AIM OF THE TASK | Needed from the entries below: every line that holds the word "Serahkan".

DATA |
== Segment start ==

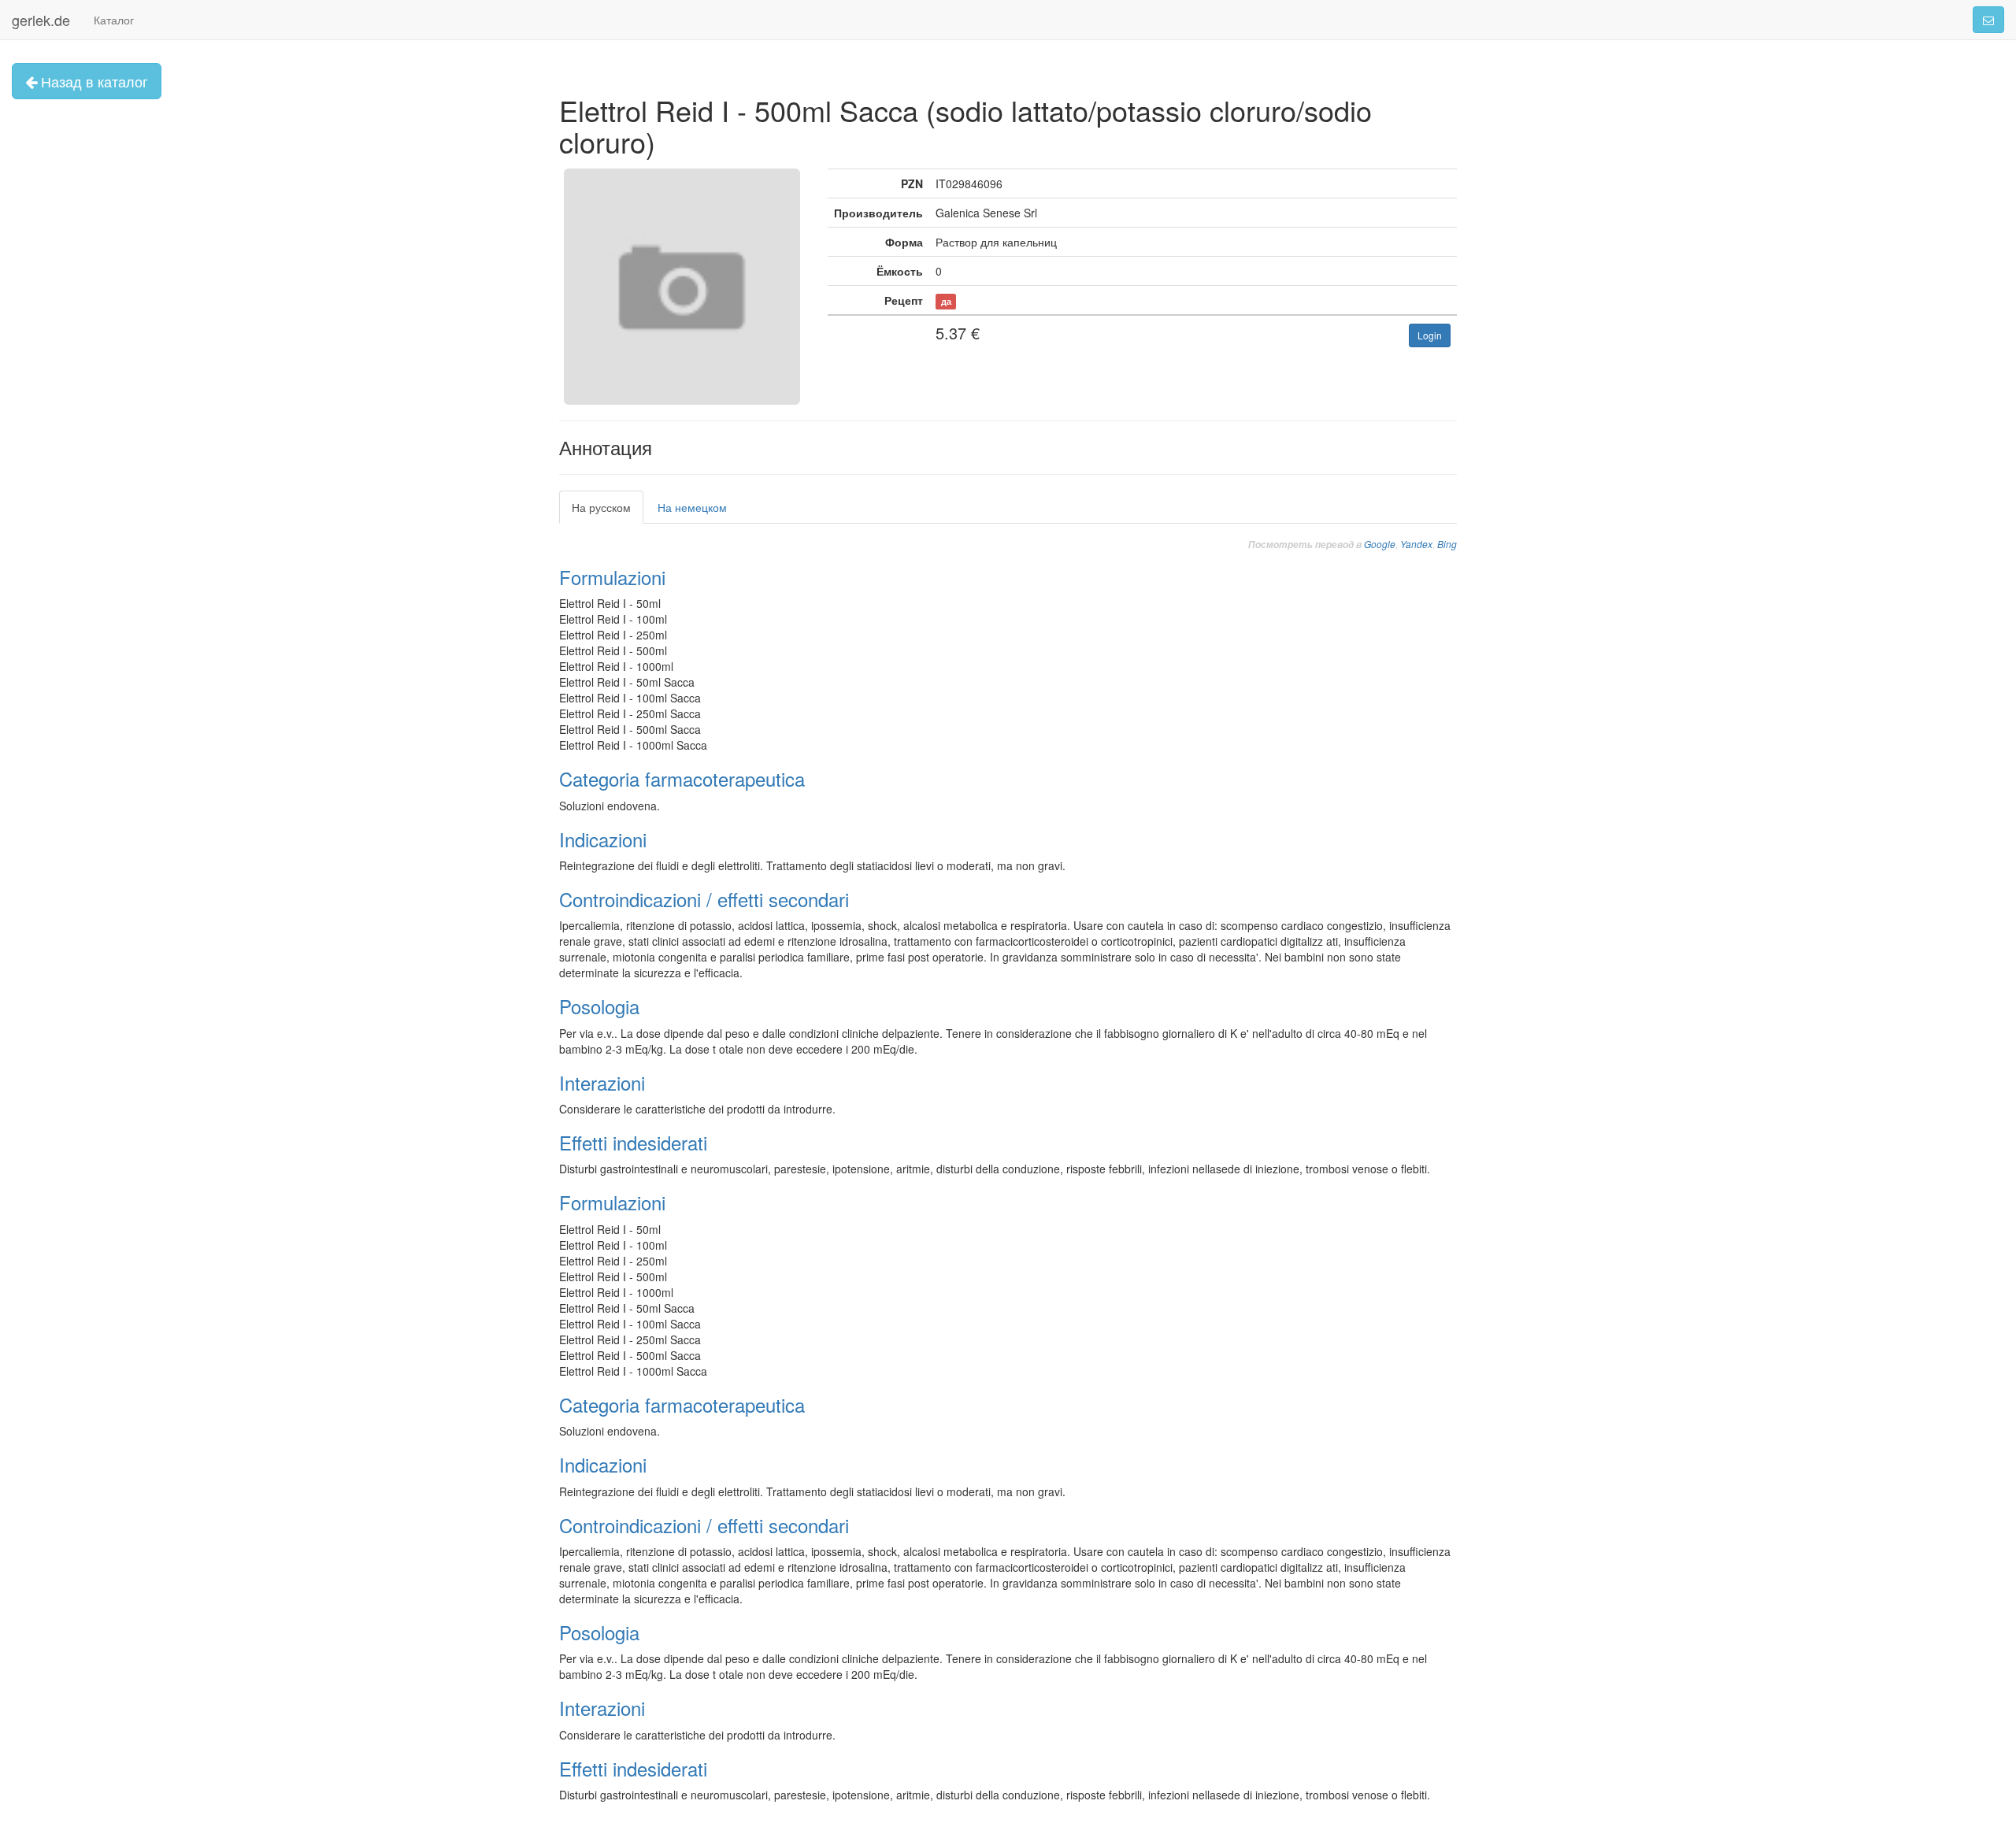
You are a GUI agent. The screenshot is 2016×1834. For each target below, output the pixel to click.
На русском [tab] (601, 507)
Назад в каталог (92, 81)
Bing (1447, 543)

== Segment end ==
== Segment start ==

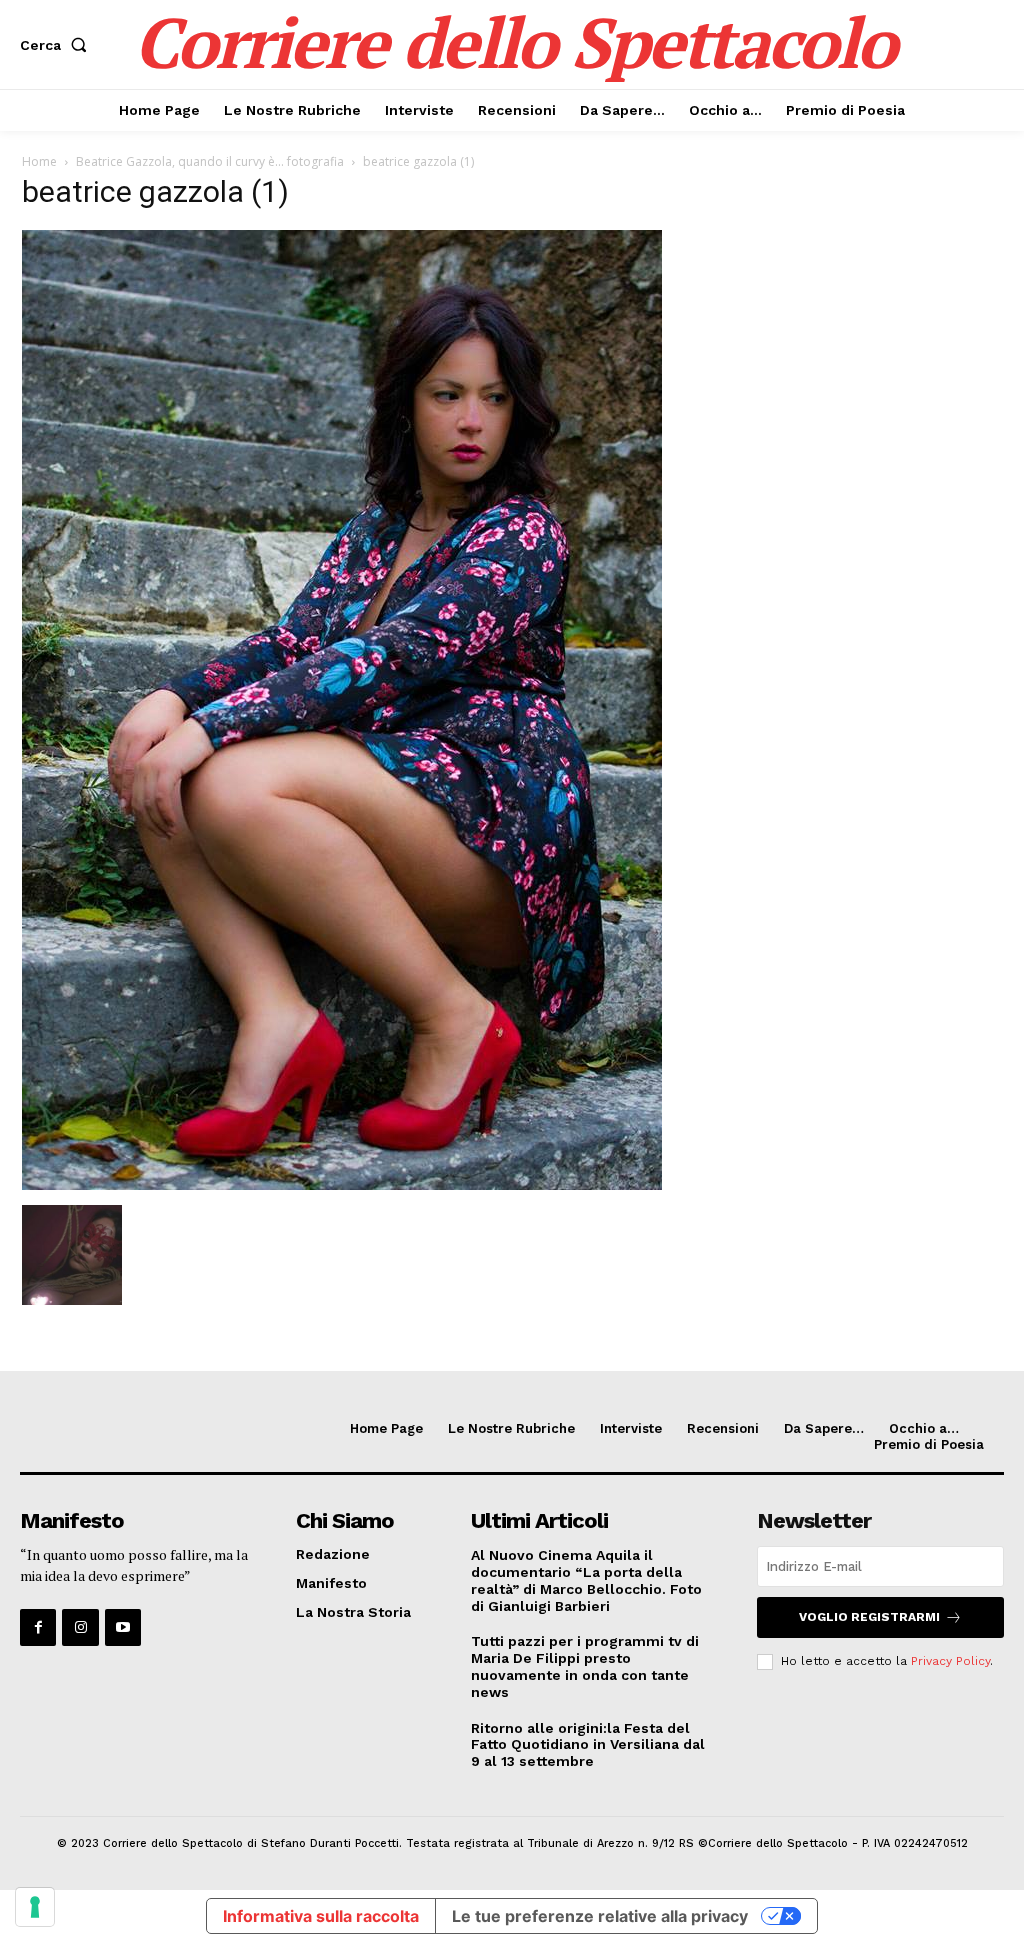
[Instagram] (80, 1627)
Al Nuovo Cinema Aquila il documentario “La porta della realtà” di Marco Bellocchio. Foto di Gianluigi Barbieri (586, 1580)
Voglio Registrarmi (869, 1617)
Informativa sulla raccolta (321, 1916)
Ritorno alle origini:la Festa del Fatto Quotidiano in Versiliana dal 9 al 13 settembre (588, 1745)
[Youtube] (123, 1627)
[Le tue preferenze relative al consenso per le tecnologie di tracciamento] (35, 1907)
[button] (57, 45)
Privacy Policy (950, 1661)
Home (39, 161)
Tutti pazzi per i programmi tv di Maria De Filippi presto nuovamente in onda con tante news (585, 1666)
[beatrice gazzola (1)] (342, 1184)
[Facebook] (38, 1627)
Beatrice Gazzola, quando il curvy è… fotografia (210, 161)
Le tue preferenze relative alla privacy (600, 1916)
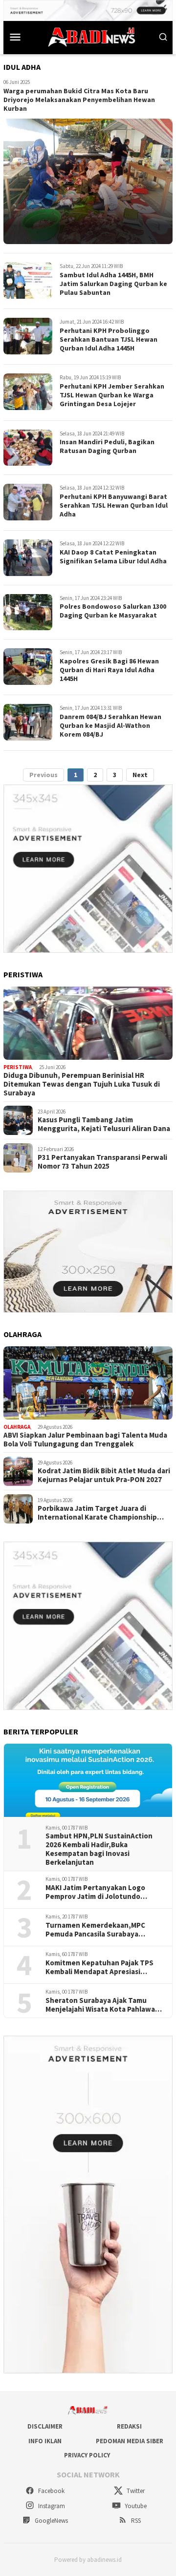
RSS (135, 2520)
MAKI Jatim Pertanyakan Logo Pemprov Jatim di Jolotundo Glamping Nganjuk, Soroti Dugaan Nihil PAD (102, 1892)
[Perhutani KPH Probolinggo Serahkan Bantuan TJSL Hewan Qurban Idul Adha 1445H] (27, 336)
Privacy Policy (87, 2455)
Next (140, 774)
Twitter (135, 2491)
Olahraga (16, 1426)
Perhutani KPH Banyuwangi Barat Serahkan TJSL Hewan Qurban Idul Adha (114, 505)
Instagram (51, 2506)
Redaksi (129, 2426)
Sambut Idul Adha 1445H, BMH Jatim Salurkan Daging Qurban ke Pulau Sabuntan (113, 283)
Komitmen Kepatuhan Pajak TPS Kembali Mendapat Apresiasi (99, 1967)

== Segment end ==

RESULT OF THE TASK |
[Perhutani KPH Probolinggo Serahkan Bantuan TJSL Hewan Qurban Idul Adha 1445H] (27, 336)
Perhutani KPH Banyuwangi Barat Serahkan TJSL Hewan Qurban Idul Adha (114, 505)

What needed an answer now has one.